Task instructions ▸
Every single record needs to be restated word for word.

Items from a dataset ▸
+===+

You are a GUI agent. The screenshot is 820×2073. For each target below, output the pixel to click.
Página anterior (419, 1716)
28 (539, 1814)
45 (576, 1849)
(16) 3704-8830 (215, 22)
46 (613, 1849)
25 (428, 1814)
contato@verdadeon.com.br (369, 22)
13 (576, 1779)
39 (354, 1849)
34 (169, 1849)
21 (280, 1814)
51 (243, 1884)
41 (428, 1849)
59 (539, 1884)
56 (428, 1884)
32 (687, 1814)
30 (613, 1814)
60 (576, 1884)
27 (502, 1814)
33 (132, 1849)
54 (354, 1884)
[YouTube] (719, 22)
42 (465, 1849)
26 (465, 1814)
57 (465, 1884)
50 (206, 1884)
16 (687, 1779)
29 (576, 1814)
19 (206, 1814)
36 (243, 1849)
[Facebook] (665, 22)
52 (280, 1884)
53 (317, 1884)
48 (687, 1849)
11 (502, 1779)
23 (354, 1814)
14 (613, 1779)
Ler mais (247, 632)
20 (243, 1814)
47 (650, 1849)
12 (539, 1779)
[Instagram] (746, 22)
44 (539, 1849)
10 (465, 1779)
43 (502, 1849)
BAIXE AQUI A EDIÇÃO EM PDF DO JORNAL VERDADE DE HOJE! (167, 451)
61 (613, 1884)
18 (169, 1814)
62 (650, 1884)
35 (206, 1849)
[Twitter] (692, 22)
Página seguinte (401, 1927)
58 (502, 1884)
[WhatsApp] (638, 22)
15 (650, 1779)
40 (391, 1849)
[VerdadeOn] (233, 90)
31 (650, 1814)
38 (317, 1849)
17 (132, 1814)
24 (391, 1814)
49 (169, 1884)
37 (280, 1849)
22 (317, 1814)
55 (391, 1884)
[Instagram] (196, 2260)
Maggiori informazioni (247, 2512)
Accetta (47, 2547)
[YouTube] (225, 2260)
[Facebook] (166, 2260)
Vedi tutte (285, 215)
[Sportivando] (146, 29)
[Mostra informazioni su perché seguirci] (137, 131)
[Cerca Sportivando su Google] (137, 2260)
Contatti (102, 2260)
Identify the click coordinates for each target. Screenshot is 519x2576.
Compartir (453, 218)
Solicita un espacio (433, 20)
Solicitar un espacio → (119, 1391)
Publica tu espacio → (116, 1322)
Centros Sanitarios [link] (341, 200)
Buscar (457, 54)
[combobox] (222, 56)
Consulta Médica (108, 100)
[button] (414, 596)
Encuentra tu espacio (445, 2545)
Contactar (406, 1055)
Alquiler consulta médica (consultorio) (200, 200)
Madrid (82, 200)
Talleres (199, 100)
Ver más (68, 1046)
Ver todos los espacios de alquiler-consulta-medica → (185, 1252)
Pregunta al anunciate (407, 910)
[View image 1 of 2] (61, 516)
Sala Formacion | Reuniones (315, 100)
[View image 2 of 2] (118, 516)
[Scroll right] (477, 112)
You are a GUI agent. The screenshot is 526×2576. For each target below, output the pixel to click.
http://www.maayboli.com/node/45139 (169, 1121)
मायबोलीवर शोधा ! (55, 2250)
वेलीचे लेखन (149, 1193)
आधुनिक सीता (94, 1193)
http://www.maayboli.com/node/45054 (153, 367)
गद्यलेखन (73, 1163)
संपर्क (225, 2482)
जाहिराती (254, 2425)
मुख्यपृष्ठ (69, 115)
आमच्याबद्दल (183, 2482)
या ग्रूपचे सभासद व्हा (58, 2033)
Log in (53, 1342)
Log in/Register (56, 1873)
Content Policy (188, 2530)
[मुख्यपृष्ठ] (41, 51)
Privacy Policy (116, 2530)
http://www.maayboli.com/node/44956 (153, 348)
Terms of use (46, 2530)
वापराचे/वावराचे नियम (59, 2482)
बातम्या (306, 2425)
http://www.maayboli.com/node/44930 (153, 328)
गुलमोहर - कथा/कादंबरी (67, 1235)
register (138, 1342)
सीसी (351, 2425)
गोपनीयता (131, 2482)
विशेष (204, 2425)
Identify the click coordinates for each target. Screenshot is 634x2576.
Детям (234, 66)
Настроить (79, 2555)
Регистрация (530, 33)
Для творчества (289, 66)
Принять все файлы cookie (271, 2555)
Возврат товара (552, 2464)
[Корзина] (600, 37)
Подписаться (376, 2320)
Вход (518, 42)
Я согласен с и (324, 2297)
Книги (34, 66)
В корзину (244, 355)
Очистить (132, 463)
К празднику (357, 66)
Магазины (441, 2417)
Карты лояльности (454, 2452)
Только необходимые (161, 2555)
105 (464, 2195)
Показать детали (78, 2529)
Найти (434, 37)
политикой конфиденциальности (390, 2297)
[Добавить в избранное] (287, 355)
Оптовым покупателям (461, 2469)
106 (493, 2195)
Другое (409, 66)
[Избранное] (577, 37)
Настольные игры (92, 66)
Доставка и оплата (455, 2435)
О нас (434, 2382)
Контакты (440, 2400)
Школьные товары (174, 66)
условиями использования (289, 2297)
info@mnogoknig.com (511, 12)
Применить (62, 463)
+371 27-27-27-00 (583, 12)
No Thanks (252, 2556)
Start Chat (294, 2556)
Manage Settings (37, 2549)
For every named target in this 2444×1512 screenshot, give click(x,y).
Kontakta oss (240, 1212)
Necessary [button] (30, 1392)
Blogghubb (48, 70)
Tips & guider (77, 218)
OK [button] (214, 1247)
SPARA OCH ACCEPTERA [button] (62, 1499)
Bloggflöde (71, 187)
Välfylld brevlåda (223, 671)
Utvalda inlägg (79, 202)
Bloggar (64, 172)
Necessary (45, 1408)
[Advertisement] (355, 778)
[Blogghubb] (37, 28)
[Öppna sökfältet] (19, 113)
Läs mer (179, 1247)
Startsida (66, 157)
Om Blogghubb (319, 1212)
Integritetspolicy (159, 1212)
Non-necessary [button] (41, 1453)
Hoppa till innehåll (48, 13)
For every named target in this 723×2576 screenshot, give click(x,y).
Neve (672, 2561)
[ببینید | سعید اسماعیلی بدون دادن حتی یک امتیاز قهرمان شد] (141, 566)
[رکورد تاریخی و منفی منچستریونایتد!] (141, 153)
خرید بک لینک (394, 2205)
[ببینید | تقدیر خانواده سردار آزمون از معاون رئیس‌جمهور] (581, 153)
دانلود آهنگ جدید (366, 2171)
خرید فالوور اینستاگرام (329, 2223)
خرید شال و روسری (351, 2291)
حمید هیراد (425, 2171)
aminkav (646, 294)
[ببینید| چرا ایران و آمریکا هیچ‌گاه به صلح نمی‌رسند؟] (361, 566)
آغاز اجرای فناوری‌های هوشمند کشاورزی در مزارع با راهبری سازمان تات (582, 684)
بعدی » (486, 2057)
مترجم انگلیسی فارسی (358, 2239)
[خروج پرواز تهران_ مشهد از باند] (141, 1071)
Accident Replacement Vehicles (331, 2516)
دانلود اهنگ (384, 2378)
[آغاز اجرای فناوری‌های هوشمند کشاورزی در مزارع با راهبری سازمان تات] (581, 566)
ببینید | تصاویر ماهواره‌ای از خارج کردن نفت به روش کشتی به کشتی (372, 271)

+===+

Answer for this exercise ▸
You are a GUI agent. The screenshot is 820×2073. For each target below, output the pixel to click.
Página anterior (419, 1716)
28 (539, 1814)
45 (576, 1849)
(16) 3704-8830 (215, 22)
46 (613, 1849)
25 (428, 1814)
contato@verdadeon.com.br (369, 22)
13 (576, 1779)
39 (354, 1849)
34 (169, 1849)
21 (280, 1814)
51 (243, 1884)
41 (428, 1849)
59 (539, 1884)
56 (428, 1884)
32 (687, 1814)
30 (613, 1814)
60 (576, 1884)
27 (502, 1814)
33 (132, 1849)
54 (354, 1884)
[YouTube] (719, 22)
42 (465, 1849)
26 (465, 1814)
57 (465, 1884)
50 (206, 1884)
16 (687, 1779)
29 (576, 1814)
19 (206, 1814)
36 (243, 1849)
[Facebook] (665, 22)
52 (280, 1884)
53 (317, 1884)
48 (687, 1849)
11 (502, 1779)
23 (354, 1814)
14 (613, 1779)
Ler mais (247, 632)
20 (243, 1814)
47 (650, 1849)
12 (539, 1779)
[Instagram] (746, 22)
44 (539, 1849)
10 (465, 1779)
43 (502, 1849)
BAIXE AQUI A EDIÇÃO EM PDF DO JORNAL VERDADE DE HOJE! (167, 451)
61 (613, 1884)
18 (169, 1814)
62 (650, 1884)
35 (206, 1849)
[Twitter] (692, 22)
Página seguinte (401, 1927)
58 (502, 1884)
[WhatsApp] (638, 22)
15 (650, 1779)
40 (391, 1849)
[VerdadeOn] (233, 90)
31 (650, 1814)
38 (317, 1849)
17 (132, 1814)
24 (391, 1814)
49 (169, 1884)
37 (280, 1849)
22 (317, 1814)
55 (391, 1884)
[Instagram] (196, 2260)
Maggiori informazioni (247, 2512)
Accetta (47, 2547)
[YouTube] (225, 2260)
[Facebook] (166, 2260)
Vedi tutte (285, 215)
[Sportivando] (146, 29)
[Mostra informazioni su perché seguirci] (137, 131)
[Cerca Sportivando su Google] (137, 2260)
Contatti (102, 2260)
Identify the click coordinates for each target. Screenshot is 519x2576.
Compartir (453, 218)
Solicita un espacio (433, 20)
Solicitar un espacio → (119, 1391)
Publica tu espacio → (116, 1322)
Centros Sanitarios [link] (341, 200)
Buscar (457, 54)
[combobox] (222, 56)
Consulta Médica (108, 100)
[button] (414, 596)
Encuentra tu espacio (445, 2545)
Contactar (406, 1055)
Alquiler consulta médica (consultorio) (200, 200)
Madrid (82, 200)
Talleres (199, 100)
Ver más (68, 1046)
Ver todos los espacios de alquiler-consulta-medica → (185, 1252)
Pregunta al anunciate (407, 910)
[View image 1 of 2] (61, 516)
Sala Formacion | Reuniones (315, 100)
[View image 2 of 2] (118, 516)
[Scroll right] (477, 112)
You are a GUI agent. The screenshot is 526×2576. For each target below, output the pixel to click.
http://www.maayboli.com/node/45139 (169, 1121)
मायबोलीवर शोधा ! (55, 2250)
वेलीचे लेखन (149, 1193)
आधुनिक सीता (94, 1193)
http://www.maayboli.com/node/45054 (153, 367)
गद्यलेखन (73, 1163)
संपर्क (225, 2482)
जाहिराती (254, 2425)
मुख्यपृष्ठ (69, 115)
आमच्याबद्दल (183, 2482)
या ग्रूपचे सभासद व्हा (58, 2033)
Log in (53, 1342)
Log in/Register (56, 1873)
Content Policy (188, 2530)
[मुख्यपृष्ठ] (41, 51)
Privacy Policy (116, 2530)
http://www.maayboli.com/node/44956 (153, 348)
Terms of use (46, 2530)
वापराचे/वावराचे नियम (59, 2482)
बातम्या (306, 2425)
http://www.maayboli.com/node/44930 (153, 328)
गुलमोहर - कथा/कादंबरी (67, 1235)
register (138, 1342)
सीसी (351, 2425)
गोपनीयता (131, 2482)
विशेष (204, 2425)
Identify the click coordinates for each target. Screenshot is 634x2576.
Детям (234, 66)
Настроить (79, 2555)
Регистрация (530, 33)
Для творчества (289, 66)
Принять все файлы cookie (271, 2555)
Возврат товара (552, 2464)
[Корзина] (600, 37)
Подписаться (376, 2320)
Вход (518, 42)
Я согласен с и (324, 2297)
Книги (34, 66)
В корзину (244, 355)
Очистить (132, 463)
К празднику (357, 66)
Магазины (441, 2417)
Карты лояльности (454, 2452)
Только необходимые (161, 2555)
105 (464, 2195)
Показать детали (78, 2529)
Найти (434, 37)
политикой конфиденциальности (390, 2297)
[Добавить в избранное] (287, 355)
Оптовым покупателям (461, 2469)
106 (493, 2195)
Другое (409, 66)
[Избранное] (577, 37)
Настольные игры (92, 66)
Доставка и оплата (455, 2435)
О нас (434, 2382)
Контакты (440, 2400)
Школьные товары (174, 66)
условиями использования (289, 2297)
info@mnogoknig.com (511, 12)
Применить (62, 463)
+371 27-27-27-00 (583, 12)
No Thanks (252, 2556)
Start Chat (294, 2556)
Manage Settings (37, 2549)
For every named target in this 2444×1512 screenshot, give click(x,y).
Kontakta oss (240, 1212)
Necessary [button] (30, 1392)
Blogghubb (48, 70)
Tips & guider (77, 218)
OK [button] (214, 1247)
SPARA OCH ACCEPTERA [button] (62, 1499)
Bloggflöde (71, 187)
Välfylld brevlåda (223, 671)
Utvalda inlägg (79, 202)
Bloggar (64, 172)
Necessary (45, 1408)
[Advertisement] (355, 778)
[Blogghubb] (37, 28)
[Öppna sökfältet] (19, 113)
Läs mer (179, 1247)
Startsida (66, 157)
Om Blogghubb (319, 1212)
Integritetspolicy (159, 1212)
Non-necessary [button] (41, 1453)
Hoppa till innehåll (48, 13)
For every named target in this 723×2576 screenshot, give click(x,y).
Neve (672, 2561)
[ببینید | سعید اسماعیلی بدون دادن حتی یک امتیاز قهرمان شد] (141, 566)
[رکورد تاریخی و منفی منچستریونایتد!] (141, 153)
خرید بک لینک (394, 2205)
[ببینید | تقدیر خانواده سردار آزمون از معاون رئیس‌جمهور] (581, 153)
دانلود آهنگ جدید (366, 2171)
خرید فالوور اینستاگرام (329, 2223)
خرید شال و روسری (351, 2291)
حمید هیراد (425, 2171)
aminkav (646, 294)
[ببینید| چرا ایران و آمریکا هیچ‌گاه به صلح نمی‌رسند؟] (361, 566)
آغاز اجرای فناوری‌های هوشمند کشاورزی در مزارع با راهبری سازمان تات (582, 684)
بعدی » (486, 2057)
مترجم انگلیسی فارسی (358, 2239)
[خروج پرواز تهران_ مشهد از باند] (141, 1071)
Accident Replacement Vehicles (331, 2516)
دانلود اهنگ (384, 2378)
[آغاز اجرای فناوری‌های هوشمند کشاورزی در مزارع با راهبری سازمان تات] (581, 566)
ببینید | تصاویر ماهواره‌ای از خارج کردن نفت به روش کشتی به کشتی (372, 271)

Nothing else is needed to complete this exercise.